Our 7 Most Favorable Reviews in January 2024

  • February 5, 2024

We came, we read, we gushed. Here’s a recap of the titles that left us especially warm and swoony last month.

Our 7 Most Favorable Reviews in January 2024

November 1942: An Intimate History of the Turning Point of World War II by Peter Englund; translated by Peter Graves (Knopf). Reviewed by Larry Matthews. “There are thousands and thousands of books about World War II. Some are fiction. Some are scholarly. Yet rarely do they offer the kind of detailed global photograph of the conflict that Peter Englund produces in November 1942. Englund is a Swedish historian and journalist and a member of the Swedish Academy, which selects winners of the Nobel Prize. His research here is nothing short of astonishing.”

Above the Fire: A Novel by Michael O’Donnell (Blackstone Publishing). Reviewed by Chris Rutledge. “At its heart, Above the Fire is a story of parental love. Doug watches Tim not just with nervousness over keeping his son from harm but also with awe and admiration for who the boy is becoming. Parents will recognize that sense of amazement. The child grows physically and mentally, gaining skills you never thought possible. The parent thinks, ‘I must have done something right.’ But deep down, we know we deserve but a small amount of the credit. The glow comes from within the child, from some unimaginable place. It is a joy to see.”

Homer and His Iliad by Robin Lane Fox (Basic Books). Reviewed by Bob Duffy. “Scholars have trotted out scads of grandly intellectual questions about Homer’s Iliad. Among them: Did this clash of arms really happen as its creator or creators describe it? Was the doomed city we now call Troy a real place? Could a lone — and purportedly blind — poet have composed this 15,000-verse masterpiece from scratch, and in his head? Other commentators skirt the controversies, maintaining that the Iliad is so brilliant an artistic achievement that the underlying facts of its creation are less important than its sheer power and narrative unity. Oxford classicist Robin Lane Fox, in Homer and His Iliad, gracefully straddles the critical divide.”

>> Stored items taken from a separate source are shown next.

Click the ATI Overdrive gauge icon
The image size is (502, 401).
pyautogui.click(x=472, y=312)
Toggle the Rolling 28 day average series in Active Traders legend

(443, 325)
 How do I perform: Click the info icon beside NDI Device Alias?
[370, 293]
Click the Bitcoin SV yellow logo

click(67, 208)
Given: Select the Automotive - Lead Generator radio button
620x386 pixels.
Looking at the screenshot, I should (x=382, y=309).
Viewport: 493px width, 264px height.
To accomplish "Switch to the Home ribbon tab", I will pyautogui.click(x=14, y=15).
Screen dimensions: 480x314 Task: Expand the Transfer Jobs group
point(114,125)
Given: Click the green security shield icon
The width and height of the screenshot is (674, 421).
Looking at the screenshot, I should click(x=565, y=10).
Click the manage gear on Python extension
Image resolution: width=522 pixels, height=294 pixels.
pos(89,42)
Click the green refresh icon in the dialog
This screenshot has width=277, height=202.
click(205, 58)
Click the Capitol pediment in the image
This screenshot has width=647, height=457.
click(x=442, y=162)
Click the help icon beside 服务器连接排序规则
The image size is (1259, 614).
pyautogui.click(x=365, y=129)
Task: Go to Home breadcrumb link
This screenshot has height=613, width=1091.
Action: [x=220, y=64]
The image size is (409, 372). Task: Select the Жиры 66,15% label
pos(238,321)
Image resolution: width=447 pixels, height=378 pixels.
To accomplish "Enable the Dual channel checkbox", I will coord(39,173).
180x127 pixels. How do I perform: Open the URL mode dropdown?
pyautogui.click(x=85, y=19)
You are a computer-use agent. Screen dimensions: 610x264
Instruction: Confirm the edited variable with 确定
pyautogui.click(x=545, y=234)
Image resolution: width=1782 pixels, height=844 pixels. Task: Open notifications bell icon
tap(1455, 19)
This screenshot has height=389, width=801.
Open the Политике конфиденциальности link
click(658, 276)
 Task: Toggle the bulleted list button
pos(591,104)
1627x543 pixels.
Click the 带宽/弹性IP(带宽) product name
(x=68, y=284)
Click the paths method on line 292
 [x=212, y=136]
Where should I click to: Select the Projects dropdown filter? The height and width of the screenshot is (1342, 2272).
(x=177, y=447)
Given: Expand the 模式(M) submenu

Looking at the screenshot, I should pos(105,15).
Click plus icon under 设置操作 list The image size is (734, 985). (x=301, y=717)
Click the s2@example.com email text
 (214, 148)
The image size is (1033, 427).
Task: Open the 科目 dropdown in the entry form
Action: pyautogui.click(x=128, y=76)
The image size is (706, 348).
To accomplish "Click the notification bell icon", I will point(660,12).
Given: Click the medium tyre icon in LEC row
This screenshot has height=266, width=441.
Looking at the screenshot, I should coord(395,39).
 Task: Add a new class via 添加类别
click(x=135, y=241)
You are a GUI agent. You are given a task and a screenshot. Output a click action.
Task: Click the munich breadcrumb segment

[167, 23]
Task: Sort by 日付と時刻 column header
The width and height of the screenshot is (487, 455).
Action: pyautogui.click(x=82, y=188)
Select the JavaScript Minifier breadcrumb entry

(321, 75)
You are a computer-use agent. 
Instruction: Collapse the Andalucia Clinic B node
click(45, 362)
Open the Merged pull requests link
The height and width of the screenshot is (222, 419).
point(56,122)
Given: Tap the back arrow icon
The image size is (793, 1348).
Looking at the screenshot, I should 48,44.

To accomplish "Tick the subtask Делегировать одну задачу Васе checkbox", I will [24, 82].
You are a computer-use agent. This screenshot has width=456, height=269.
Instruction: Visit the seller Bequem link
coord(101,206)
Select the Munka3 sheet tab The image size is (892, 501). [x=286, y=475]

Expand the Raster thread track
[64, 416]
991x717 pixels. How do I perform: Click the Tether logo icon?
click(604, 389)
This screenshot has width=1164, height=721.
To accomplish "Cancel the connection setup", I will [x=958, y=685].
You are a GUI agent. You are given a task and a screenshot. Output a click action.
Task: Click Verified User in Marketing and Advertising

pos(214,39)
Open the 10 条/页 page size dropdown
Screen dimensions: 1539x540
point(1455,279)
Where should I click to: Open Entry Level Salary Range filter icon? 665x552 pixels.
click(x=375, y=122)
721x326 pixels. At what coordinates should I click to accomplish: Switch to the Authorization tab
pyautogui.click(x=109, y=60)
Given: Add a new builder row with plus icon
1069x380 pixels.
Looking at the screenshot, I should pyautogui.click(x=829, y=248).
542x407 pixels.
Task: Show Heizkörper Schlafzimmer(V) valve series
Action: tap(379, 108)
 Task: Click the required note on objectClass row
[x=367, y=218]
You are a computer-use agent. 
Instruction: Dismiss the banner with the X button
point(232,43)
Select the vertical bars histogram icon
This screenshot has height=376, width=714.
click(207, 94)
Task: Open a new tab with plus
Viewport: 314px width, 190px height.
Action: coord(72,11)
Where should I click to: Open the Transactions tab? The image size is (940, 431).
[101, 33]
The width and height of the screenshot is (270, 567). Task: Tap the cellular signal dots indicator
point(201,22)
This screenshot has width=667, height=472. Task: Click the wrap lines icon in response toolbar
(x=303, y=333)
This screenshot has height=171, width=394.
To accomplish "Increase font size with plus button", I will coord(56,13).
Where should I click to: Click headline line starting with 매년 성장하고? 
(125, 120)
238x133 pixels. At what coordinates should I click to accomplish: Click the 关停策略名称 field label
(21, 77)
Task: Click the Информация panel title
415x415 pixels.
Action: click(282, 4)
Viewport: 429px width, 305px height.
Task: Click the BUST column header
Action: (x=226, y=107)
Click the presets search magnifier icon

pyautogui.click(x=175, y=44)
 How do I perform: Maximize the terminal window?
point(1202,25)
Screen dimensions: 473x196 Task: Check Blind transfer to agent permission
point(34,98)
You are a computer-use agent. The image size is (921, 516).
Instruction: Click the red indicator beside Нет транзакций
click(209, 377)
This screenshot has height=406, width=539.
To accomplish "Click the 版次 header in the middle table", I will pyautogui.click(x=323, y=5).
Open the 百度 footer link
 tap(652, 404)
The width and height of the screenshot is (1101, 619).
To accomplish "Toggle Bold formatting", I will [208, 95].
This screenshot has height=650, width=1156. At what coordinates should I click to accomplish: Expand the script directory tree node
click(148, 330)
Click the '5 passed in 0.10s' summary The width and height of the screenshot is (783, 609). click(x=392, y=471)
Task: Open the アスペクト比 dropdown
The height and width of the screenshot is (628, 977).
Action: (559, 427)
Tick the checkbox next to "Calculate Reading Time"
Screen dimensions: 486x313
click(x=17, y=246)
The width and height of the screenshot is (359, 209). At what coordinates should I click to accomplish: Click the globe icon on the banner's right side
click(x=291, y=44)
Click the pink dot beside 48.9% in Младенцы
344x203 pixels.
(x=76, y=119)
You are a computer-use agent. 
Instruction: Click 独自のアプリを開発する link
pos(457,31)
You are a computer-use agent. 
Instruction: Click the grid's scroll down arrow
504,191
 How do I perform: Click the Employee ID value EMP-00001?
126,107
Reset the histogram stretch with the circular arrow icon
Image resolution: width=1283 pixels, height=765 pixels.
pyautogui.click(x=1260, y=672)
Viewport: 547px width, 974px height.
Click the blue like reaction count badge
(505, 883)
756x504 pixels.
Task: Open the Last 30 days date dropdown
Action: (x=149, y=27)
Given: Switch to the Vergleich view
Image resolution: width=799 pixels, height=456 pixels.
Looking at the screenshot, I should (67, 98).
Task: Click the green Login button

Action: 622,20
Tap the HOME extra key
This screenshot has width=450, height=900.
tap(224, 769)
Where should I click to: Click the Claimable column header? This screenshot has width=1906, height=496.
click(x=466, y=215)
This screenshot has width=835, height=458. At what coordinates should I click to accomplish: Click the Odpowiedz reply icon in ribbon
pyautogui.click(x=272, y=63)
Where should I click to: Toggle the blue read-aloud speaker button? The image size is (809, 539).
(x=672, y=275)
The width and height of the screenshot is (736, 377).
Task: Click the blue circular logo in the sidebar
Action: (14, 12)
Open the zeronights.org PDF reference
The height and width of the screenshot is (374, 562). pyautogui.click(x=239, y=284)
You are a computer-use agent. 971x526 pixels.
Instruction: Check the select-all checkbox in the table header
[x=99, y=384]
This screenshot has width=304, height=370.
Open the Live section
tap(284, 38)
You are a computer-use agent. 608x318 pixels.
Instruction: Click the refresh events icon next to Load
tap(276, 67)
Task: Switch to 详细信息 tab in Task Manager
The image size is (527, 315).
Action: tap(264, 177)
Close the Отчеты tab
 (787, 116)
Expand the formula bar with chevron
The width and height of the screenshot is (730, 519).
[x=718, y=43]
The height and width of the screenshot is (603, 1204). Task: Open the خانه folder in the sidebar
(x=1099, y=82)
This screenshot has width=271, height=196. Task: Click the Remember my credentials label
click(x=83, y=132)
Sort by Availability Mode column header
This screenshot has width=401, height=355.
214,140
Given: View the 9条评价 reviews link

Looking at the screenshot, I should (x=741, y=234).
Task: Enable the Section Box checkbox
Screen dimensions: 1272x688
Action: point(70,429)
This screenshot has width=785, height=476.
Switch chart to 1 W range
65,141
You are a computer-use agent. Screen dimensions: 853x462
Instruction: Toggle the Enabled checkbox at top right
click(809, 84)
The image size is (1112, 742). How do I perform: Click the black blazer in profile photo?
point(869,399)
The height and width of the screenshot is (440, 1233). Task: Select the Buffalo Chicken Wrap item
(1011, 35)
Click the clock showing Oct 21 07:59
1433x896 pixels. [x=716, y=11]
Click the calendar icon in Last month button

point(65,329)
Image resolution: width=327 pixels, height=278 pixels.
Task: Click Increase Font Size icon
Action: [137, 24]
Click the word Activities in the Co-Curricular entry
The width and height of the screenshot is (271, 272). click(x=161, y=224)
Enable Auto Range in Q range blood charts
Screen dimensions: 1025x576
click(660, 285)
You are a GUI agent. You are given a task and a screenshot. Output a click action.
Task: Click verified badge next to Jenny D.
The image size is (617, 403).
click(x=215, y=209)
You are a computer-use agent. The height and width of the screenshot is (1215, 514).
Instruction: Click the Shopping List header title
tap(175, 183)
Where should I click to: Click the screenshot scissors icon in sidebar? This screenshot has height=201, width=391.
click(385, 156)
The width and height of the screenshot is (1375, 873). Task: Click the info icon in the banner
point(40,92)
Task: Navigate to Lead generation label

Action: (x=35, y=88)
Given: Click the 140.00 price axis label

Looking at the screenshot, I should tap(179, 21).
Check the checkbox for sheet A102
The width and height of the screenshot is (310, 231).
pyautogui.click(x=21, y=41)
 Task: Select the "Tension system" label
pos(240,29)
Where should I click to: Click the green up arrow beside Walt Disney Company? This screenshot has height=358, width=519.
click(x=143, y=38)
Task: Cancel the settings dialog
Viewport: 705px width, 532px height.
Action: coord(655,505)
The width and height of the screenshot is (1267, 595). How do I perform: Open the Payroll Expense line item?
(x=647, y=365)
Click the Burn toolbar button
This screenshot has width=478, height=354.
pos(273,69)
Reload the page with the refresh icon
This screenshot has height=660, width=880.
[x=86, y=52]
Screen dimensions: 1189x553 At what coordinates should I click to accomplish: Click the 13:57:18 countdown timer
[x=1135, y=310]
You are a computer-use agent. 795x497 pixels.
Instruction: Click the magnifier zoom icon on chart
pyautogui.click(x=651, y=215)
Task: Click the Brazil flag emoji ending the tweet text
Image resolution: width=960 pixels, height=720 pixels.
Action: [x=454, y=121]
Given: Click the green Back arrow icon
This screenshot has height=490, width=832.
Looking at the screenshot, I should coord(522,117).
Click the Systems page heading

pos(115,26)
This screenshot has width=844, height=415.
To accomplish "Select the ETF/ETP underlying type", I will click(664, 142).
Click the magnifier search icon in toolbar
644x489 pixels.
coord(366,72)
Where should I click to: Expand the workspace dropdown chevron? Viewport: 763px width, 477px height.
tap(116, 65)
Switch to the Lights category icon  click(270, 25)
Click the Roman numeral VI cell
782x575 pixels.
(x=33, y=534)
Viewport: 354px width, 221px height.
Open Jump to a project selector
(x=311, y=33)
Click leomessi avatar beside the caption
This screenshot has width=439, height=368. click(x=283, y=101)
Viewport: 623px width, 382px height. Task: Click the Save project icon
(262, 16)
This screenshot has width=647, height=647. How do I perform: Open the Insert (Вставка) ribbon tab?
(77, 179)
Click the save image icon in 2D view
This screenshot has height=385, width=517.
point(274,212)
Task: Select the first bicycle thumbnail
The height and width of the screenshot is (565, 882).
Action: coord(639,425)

What the Taliban Told Me by Ian Fritz (Simon & Schuster). Reviewed by Stephen Case. “Sorting out the deep conflict between his military duty and his human empathy stressed Fritz to the point that the Air Force excused him from serving on additional flights. He finished his enlistment, in part, by teaching other USAF personnel and taking courses at a community college. He then enrolled at Columbia University and, later, in medical school. On his med-school application, Fritz wrote that he ‘relished the academic rigor I encountered at Columbia.’ Readers will likewise relish the remarkable depth, breadth, and frankness of his eye-opening, unusually reflective memoir.”

Uncivil War: The British Army and the Troubles, 1966-1975 by Huw Bennett (Cambridge University Press). Reviewed by Peggy Kurkowski. “His most powerful chapter is ‘The Road to Bloody Sunday,’ in which his analysis of that event and the British government’s reaction to it reveals a wound still quite raw on both sides. On Sunday, January 30, 1972, British Army forces shot dead 13 unarmed Irish Catholic anti-internment protesters. Bennett says in the immediate aftermath of Bloody Sunday, the British government ‘denigrated the victims and instigated a whitewash inquiry.’”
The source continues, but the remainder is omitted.